Roasted Butternut with Luxlait Skyr

    1
    Bowl of roasted vegetables with skyr yogurt

    Cuisine · Fusion
    Total Time 50 minutes
    4 servings

    For the butternut

    • 1 large butternut squash seeds scooped out and sliced into 5 mm pieces
    • Olive oil
    • 1 tbsp Za’atar
    • Salt and pepper
    • 4 garlic cloves unpeeled
    • A few cilantro leaves for serving
    • Chilli flakes for serving

    For the spicy cilantro sauce

    • 1 medium bunch fresh cilantro leaves torn off
    • 2 jalapeños halved and seeds removed
    • 2 medium garlic cloves
    • ½ tsp ground cumin
    • ½ tsp sea salt
    • 120 ml olive oil more if needed

    For the garlic Skyr

    • 1 pot LUXLAIT Skyr 450 g
    • The roasted garlic cloves
    • 2 tsp lemon juice
    • Preheat the oven to 200°C (fan).
    • Prepare the butternut: Place the squash slices and unpeeled garlic cloves on a large baking sheet.
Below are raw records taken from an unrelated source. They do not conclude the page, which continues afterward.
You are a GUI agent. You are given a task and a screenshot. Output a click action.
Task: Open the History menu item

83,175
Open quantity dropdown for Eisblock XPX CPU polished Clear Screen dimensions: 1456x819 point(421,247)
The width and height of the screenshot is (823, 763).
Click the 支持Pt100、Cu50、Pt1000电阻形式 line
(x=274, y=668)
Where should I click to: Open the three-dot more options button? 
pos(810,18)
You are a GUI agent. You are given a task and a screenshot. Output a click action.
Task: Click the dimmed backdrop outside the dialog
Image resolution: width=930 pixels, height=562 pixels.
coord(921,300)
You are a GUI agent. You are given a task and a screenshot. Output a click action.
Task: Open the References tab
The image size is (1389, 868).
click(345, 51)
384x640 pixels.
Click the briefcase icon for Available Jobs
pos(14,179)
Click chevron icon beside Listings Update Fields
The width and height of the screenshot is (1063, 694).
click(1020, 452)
Drizzle with olive oil, season with Za’atar, salt, and pepper, then toss until evenly coated. Roast for about 35 minutes, turning halfway through for even browning.
    • Make the cilantro sauce: While the squash roasts, blend the cilantro, jalapeños, garlic, cumin, salt, and olive oil until mostly smooth. Add a little more olive oil if needed, and adjust seasoning to taste.
    • Prepare the garlic Skyr: Once roasted, mash the garlic cloves in a bowl and discard the peels. Mix in the Skyr and lemon juice, then season with salt and pepper.
    • Assemble: Spread the garlic Skyr over a large plate. Arrange the roasted butternut on top, spoon over the cilantro sauce, and garnish with fresh cilantro leaves and chilli flakes.